▶ [TO DO] What you write must match, character for character, the lines from the one with "Instruction: Open external" down to the one with "Task: Open the Help icon in the dock" in the listing below, minus its pictures.

----

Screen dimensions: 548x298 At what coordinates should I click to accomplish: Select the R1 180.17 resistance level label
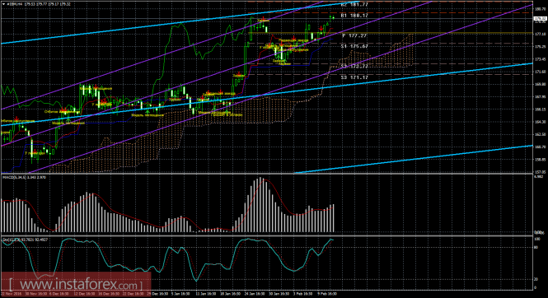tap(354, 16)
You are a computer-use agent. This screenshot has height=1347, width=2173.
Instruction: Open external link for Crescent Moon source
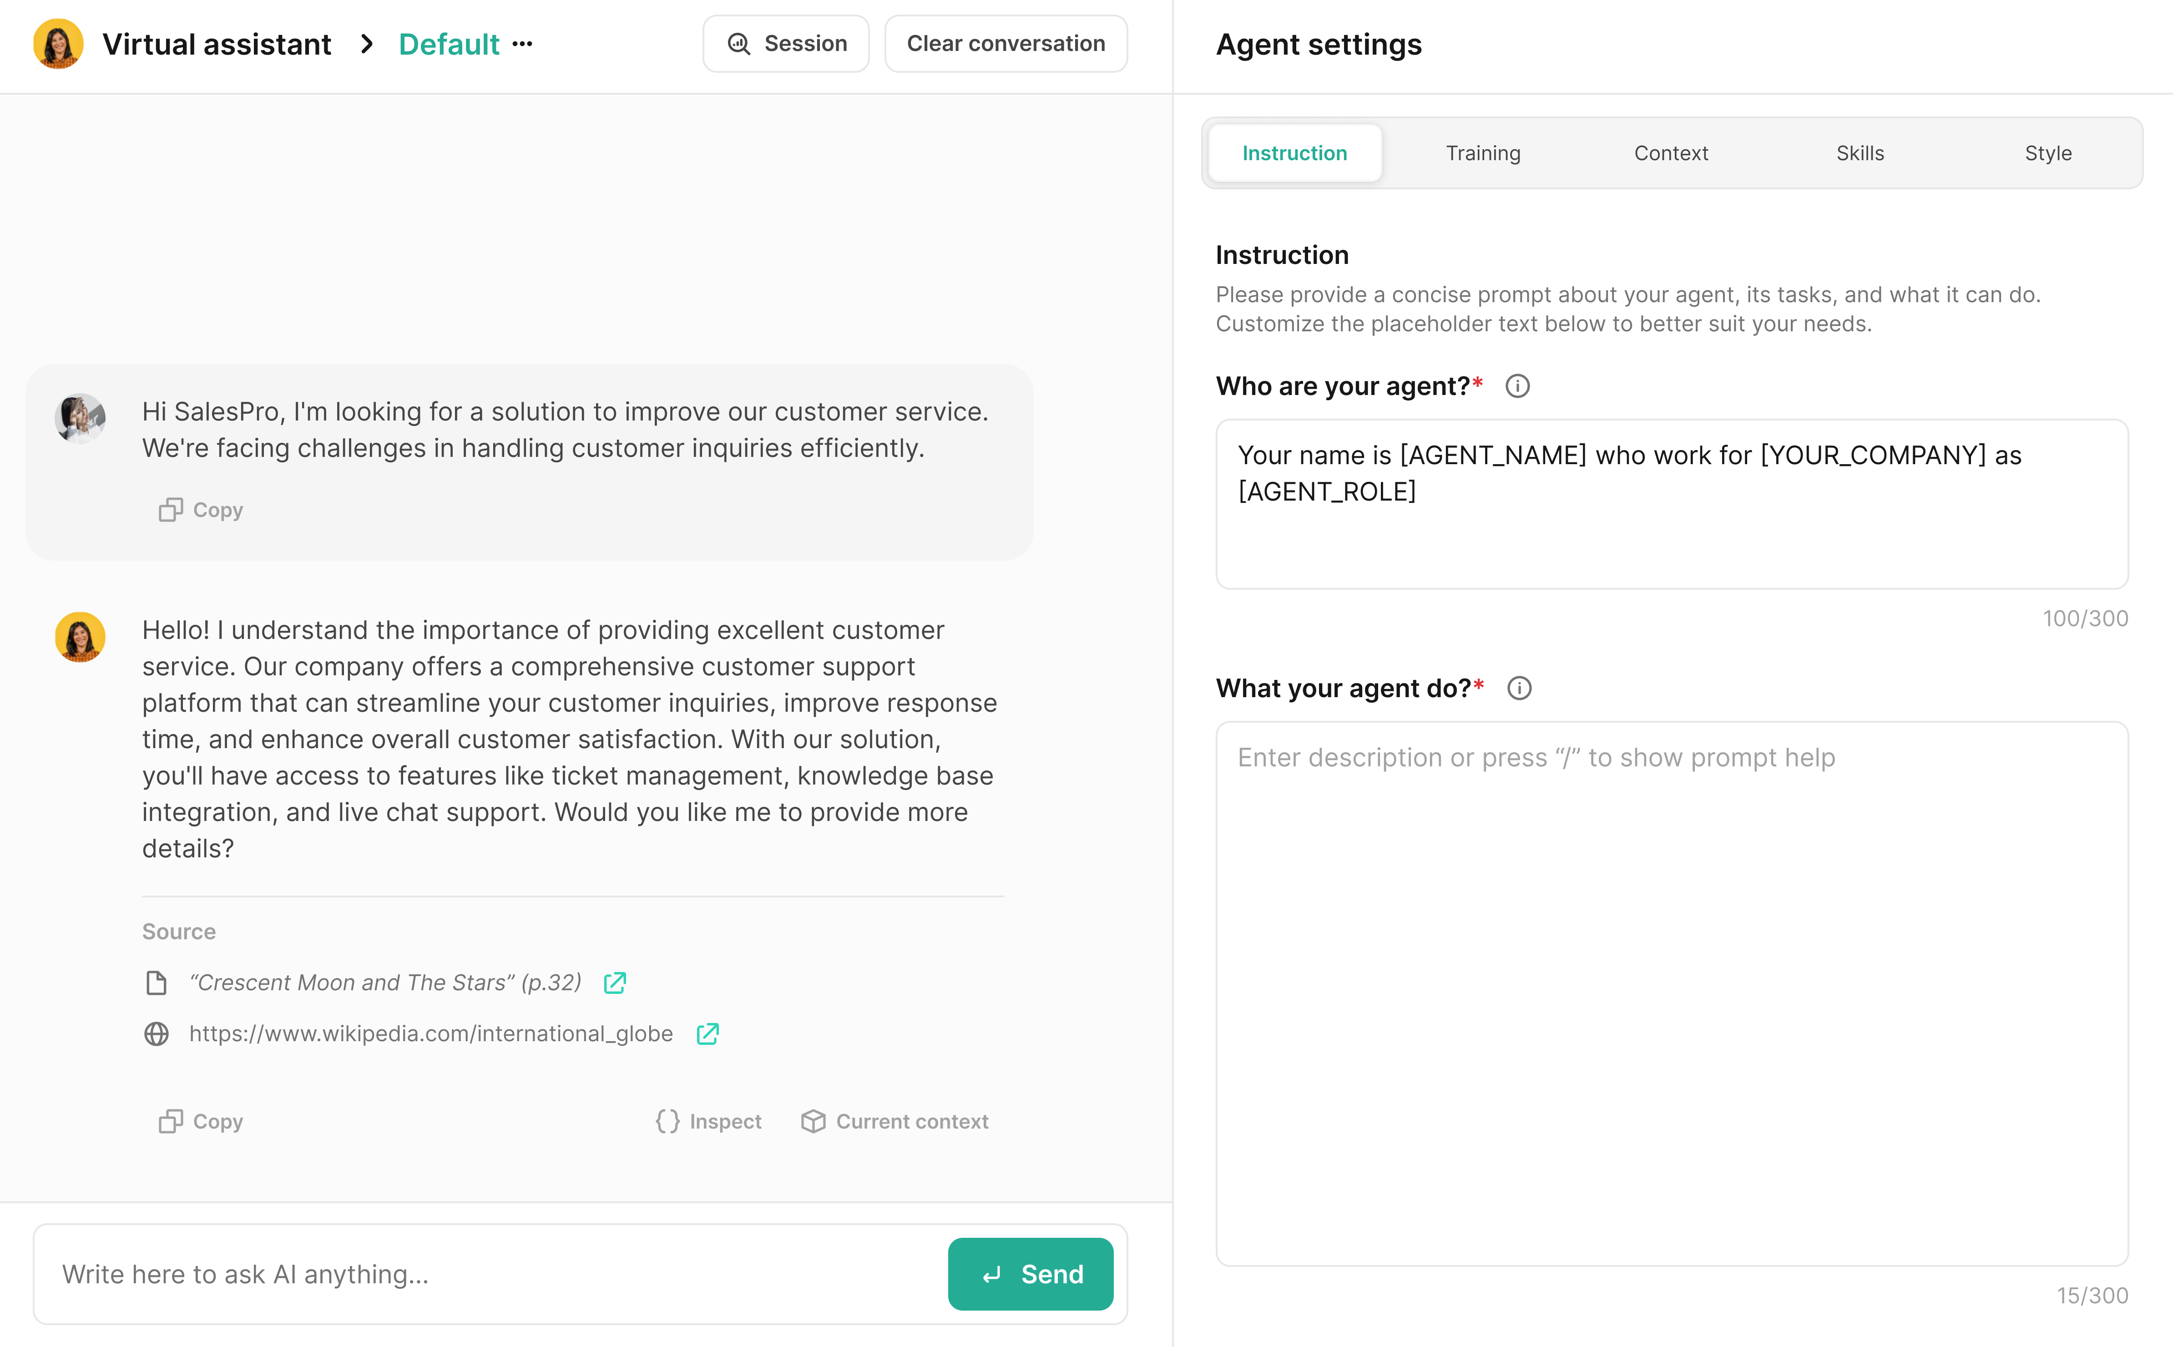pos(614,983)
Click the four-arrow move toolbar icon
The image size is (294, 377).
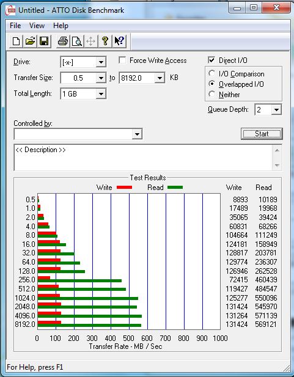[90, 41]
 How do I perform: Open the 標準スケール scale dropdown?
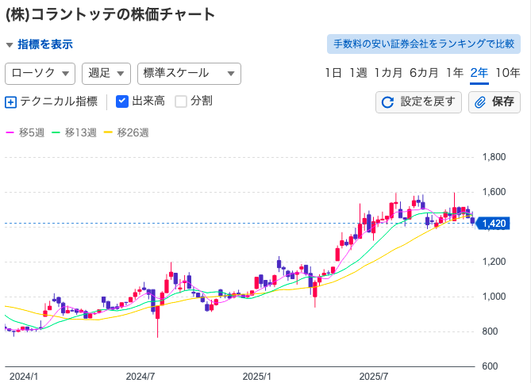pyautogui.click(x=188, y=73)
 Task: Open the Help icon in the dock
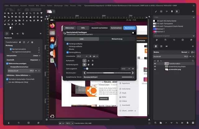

----

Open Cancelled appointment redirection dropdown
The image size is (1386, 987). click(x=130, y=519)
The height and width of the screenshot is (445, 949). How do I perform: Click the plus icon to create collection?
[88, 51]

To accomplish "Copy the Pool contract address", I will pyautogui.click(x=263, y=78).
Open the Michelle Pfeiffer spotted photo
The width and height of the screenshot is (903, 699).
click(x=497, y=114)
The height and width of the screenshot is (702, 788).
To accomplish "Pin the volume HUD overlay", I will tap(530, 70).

----

▶ [RESPONSE]
Instruction: Open external link for Crescent Moon source
pos(614,983)
Click the four-arrow move toolbar icon
The image size is (294, 377).
[90, 41]
 How do I perform: Open the 標準スケール scale dropdown?
pyautogui.click(x=188, y=73)
 Task: Open the Help icon in the dock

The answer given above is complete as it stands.